Regex regression (repeat)
Factorisation of (a{n,p}){x,y}:
>>> from hachoir_regex import parse
>>> parse("(a{2,3}){4,5}")
<RegexRepeat 'a{8,15}'>
>>> parse("(a{2,}){3,4}")
<RegexRepeat 'a{6,}'>
>>> parse("(a{2,3})+")
<RegexRepeat 'a{2,}'>
>>> parse("(a*){2,3}")
<RegexRepeat 'a*'>
>>> parse("(a+){2,3}")
<RegexRepeat 'a{2,}'>
Factorisation of (a|b)*:
>>> parse("(a*|b)*")
<RegexRepeat '[ab]*'>
>>> parse("(a+|b)*")
<RegexRepeat '[ab]*'>
>>> parse("(a{2,}|b)*")
<RegexRepeat '(a{2}|b)*'>
Factorisation of (a|b)+:
>>> parse("(a*|b)+")
<RegexRepeat '[ab]*'>
>>> parse("(a+|b|)+")
<RegexRepeat '[ab]*'>
>>> parse("(a+|b)+")
<RegexRepeat '[ab]+'>
>>> parse("(a{5,}|b)+")
<RegexRepeat '(a{5}|b)+'>
Factorisation of (a|b){x,}:
>>> parse("(a+|b){3,}")
<RegexRepeat '[ab]{3,}'>
>>> parse("(a{2,}|b){3,}")
<RegexRepeat '(a{2}|b){3,}'>
Factorisation of (a|b){x,y}:
>>> parse("(a*|b|){4,5}")
<RegexRepeat '(a+|b){0,5}'>
>>> parse("(a+|b|){4,5}")
<RegexRepeat '(a+|b){0,5}'>
>>> parse("(a*|b){4,5}")
<RegexRepeat '(a*|b){4,5}'>
Do not optimize:
>>> parse('(a*|b){3,}')
<RegexRepeat '(a*|b){3,}'>
>>> parse("(a{2,3}|b){3,}")
* * * *
BRIEF: According to the regex regression tests, what does parse("(a{2,3}){4,5}") return?

INFORMATION PROVIDED:
* * * *
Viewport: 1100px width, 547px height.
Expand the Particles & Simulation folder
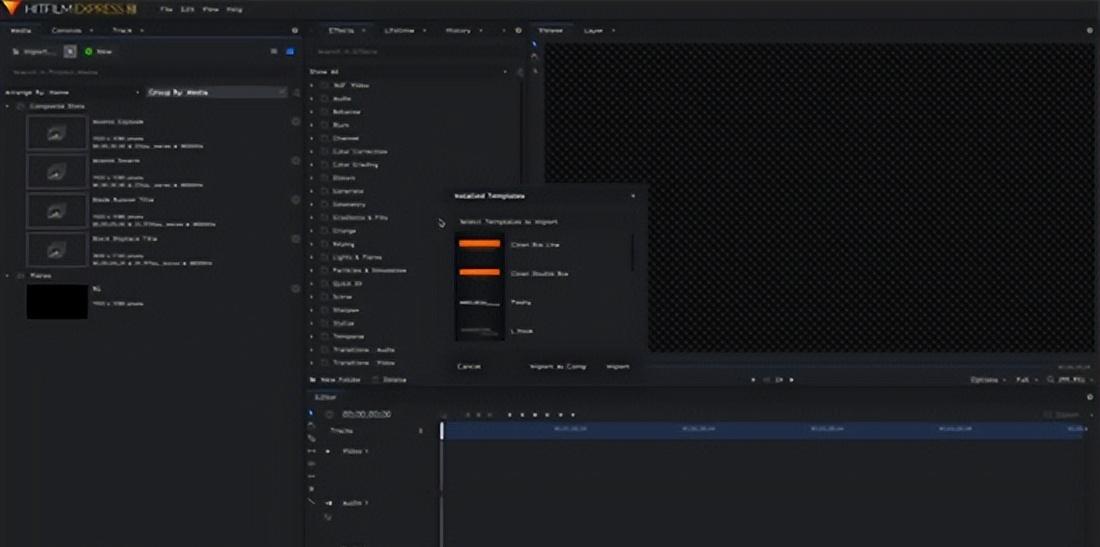click(x=312, y=270)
* * * *
RIGHT ANSWER: <RegexRepeat 'a{8,15}'>